*** Opening of INPUT FOR THIS TASK ***

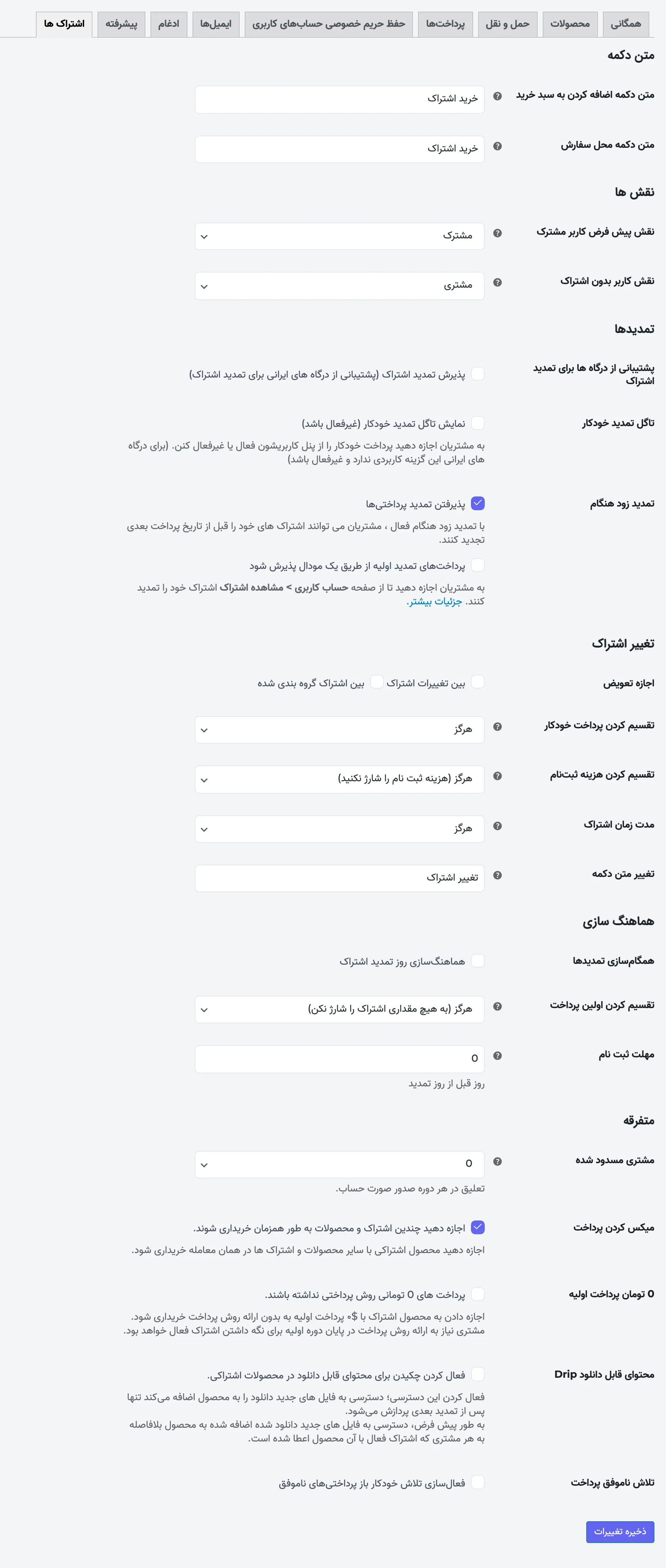Viewport: 666px width, 1568px height.
Task: Open the default subscriber role dropdown
Action: click(340, 236)
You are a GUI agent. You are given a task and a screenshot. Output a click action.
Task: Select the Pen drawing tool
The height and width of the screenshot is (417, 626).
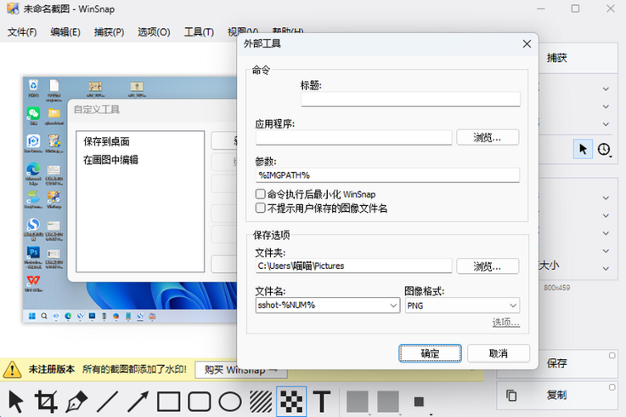[76, 402]
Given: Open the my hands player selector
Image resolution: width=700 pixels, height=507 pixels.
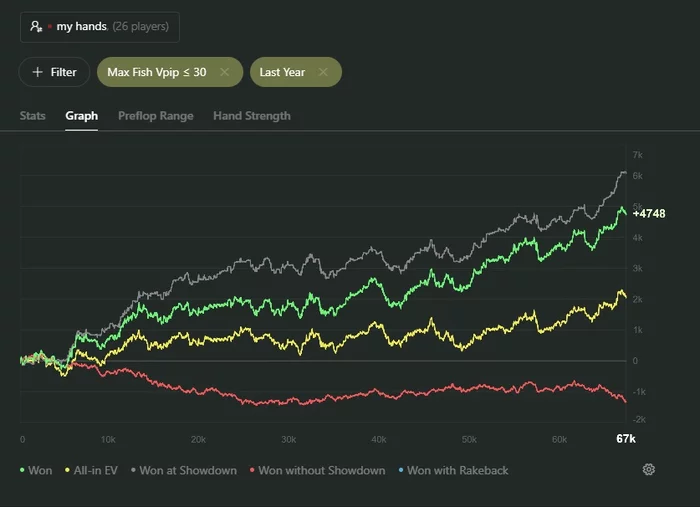Looking at the screenshot, I should point(99,27).
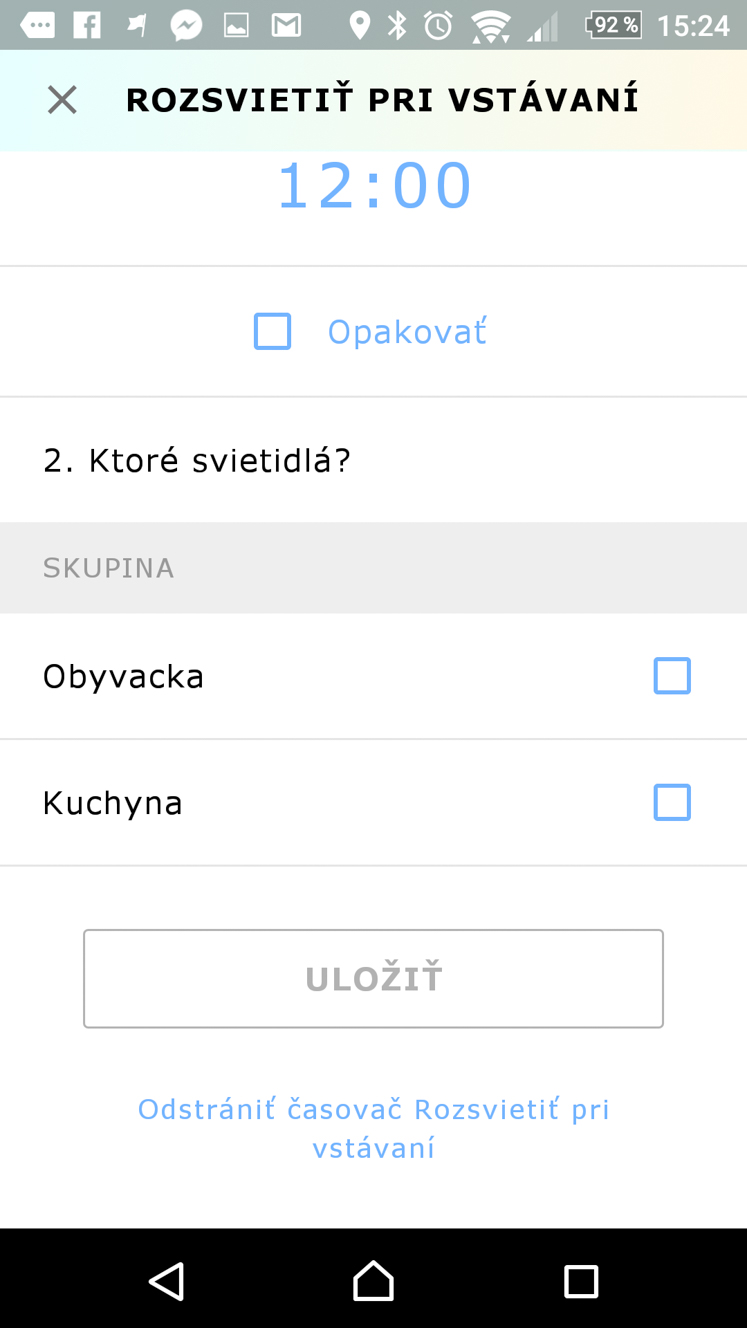Tap the Wi-Fi status icon

click(491, 26)
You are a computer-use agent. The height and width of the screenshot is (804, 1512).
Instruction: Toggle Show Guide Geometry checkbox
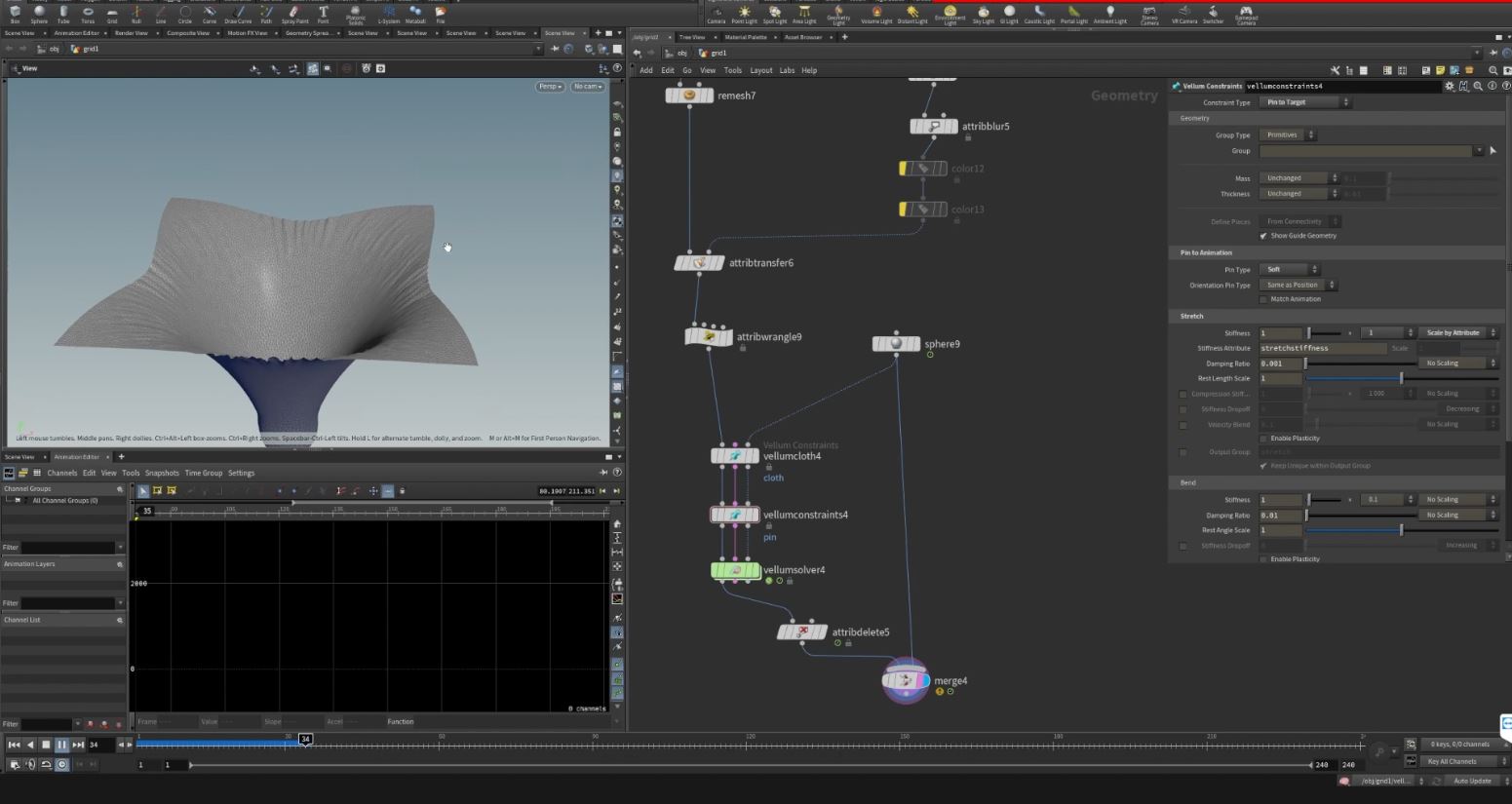point(1263,236)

*** Close of INPUT FOR THIS TASK ***

*EXERCISE*. Reproduce the data above exactly, but only the lines from the one showing "You are a GUI" through the one showing "Given: Open the my hands player selector", with both ends kept and the pictures left out.

*RESULT FOR THIS EXERCISE*.
You are a GUI agent. You are given a task and a screenshot. Output a click action.
Task: Select the Pen drawing tool
The height and width of the screenshot is (417, 626).
[76, 402]
Given: Open the my hands player selector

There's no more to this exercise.